Today, in a more than desperate attempt to keep his job, Donald Trump nominated a far-right conservative federal appellate judge to succeed the Late Great Justice Ruth Bader Ginsburg.
Her name is Amy Coney Barrett who, to her credit, has numerous children, and she teaches law at Notre Dame in South Bend. She is 48 years old, which means that if the Senate erroneously confirms
her, she’ll be serving on the Court for a really long time.
She follows the Originalist Position espoused by the late ungreat Justice Antonin Scalia, for whom she clerked.
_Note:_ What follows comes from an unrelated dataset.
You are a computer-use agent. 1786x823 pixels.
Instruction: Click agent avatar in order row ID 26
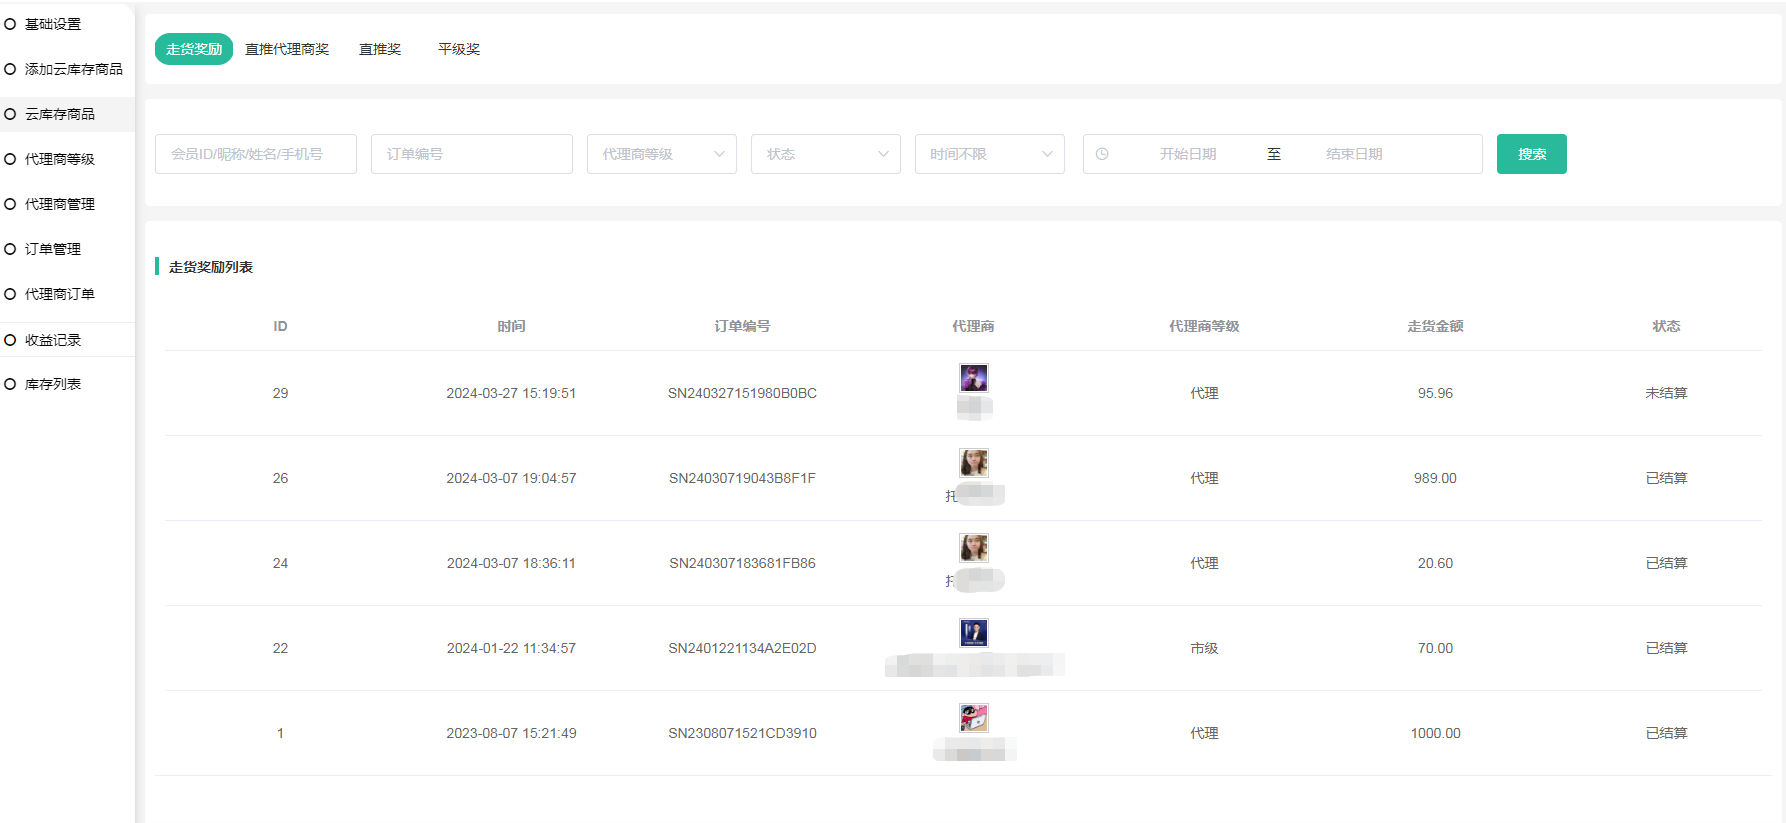[973, 463]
Originalists say that the Founders of our nation locked everything into the words they put into our Constitution. And that what they intended then is what should govern us.
Now, in 2020.
The opposing view is that we have a Living Constitution which deals with the present and the future.
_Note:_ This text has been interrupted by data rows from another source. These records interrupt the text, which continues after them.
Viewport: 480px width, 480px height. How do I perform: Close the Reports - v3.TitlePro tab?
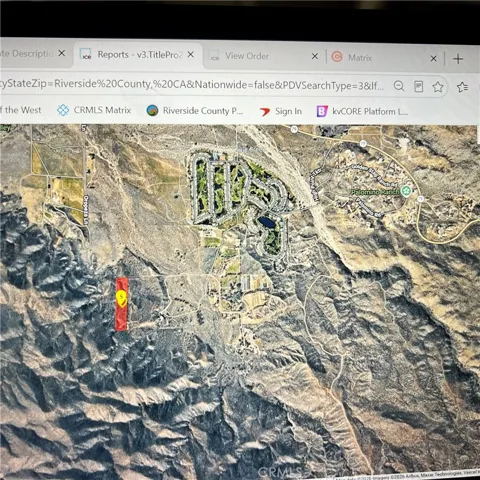pyautogui.click(x=191, y=54)
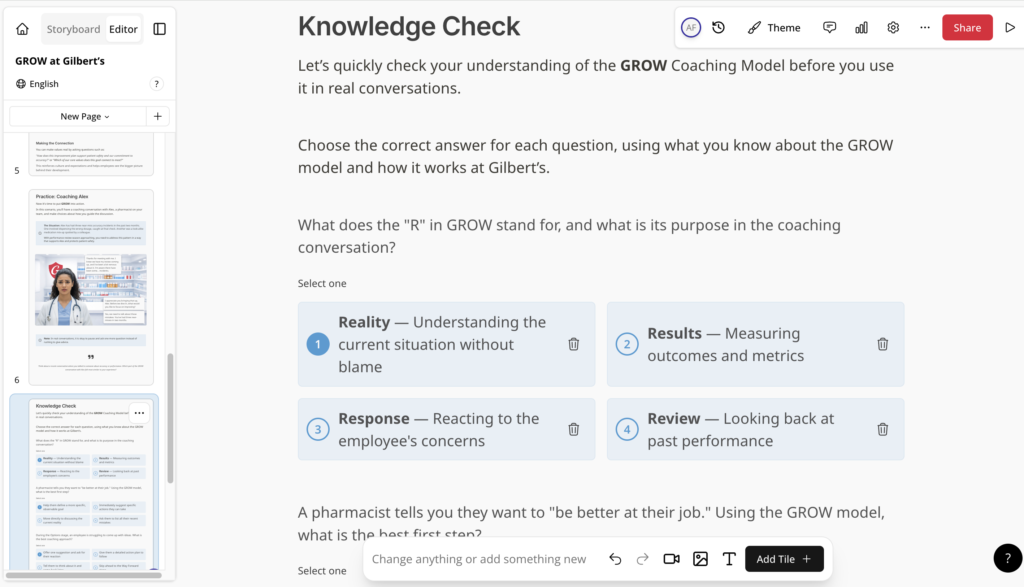Switch to the Storyboard tab
The width and height of the screenshot is (1024, 587).
pyautogui.click(x=73, y=29)
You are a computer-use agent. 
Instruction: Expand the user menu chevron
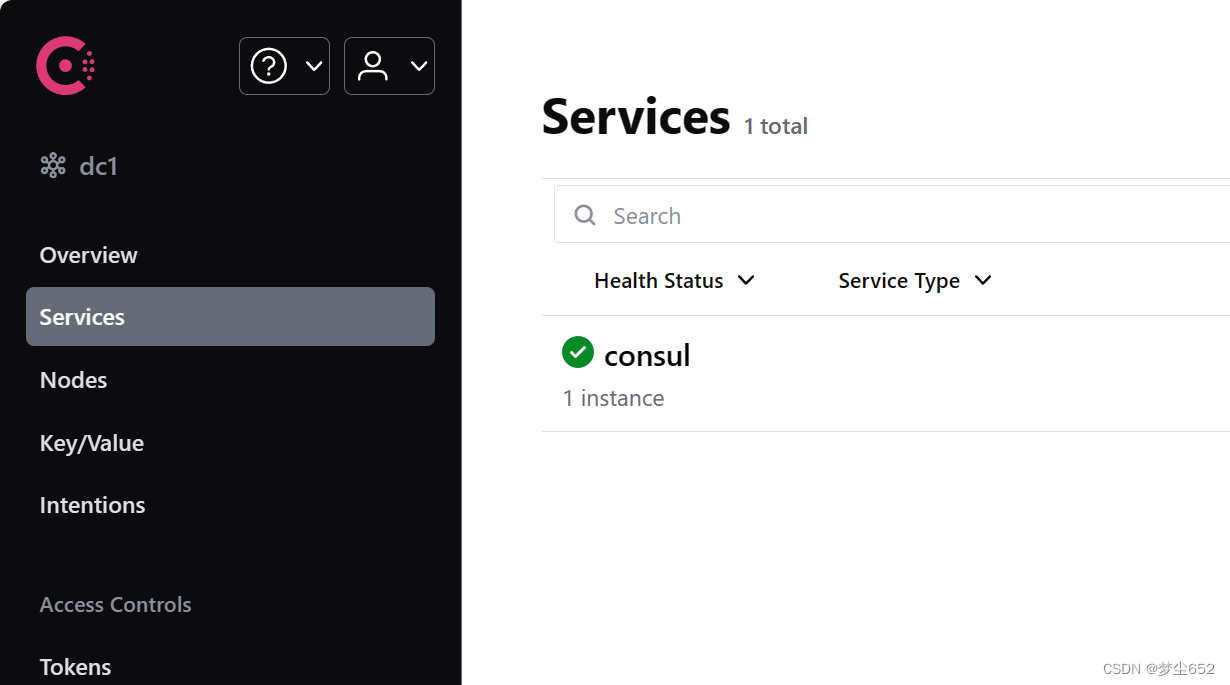[x=417, y=66]
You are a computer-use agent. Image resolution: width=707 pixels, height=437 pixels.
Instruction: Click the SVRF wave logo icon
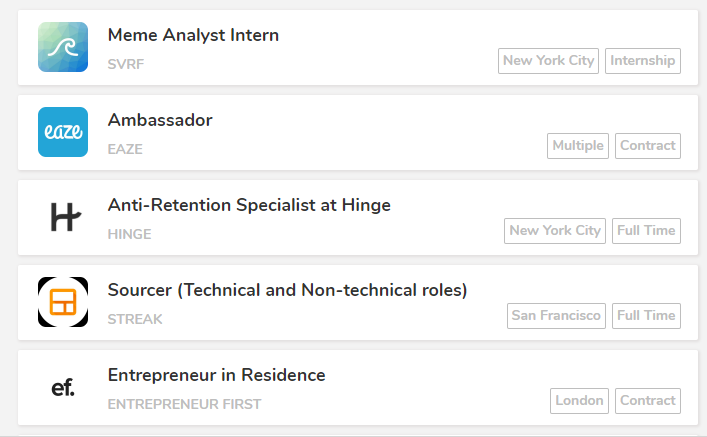coord(63,47)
One might best call it flexibility, as opposed to rigidity.
Barrett belongs to a parachurch group whose members offer each other “spiritual direction,” in which women yield to men — for reasons that we here at AP have never understood.
Senate Majority Leader Mitch McConnell has been salivating for decades in his never-ending desire to turn back the clock, and now he’s gotten his chance.
So we consulted with associate solitary reporter Martha Fulford, a very prominent spiritual director in El Paso County, Colorado, the heartless center
of hard-right Republican conservatism.
Fulford promptly and unequivocally said that Barrett should very seriously reconsider her hard-right, very rigid Catholicism. “Donald Trump’s
Original Sin,” Fulford said, “is that he sides with the Originalists."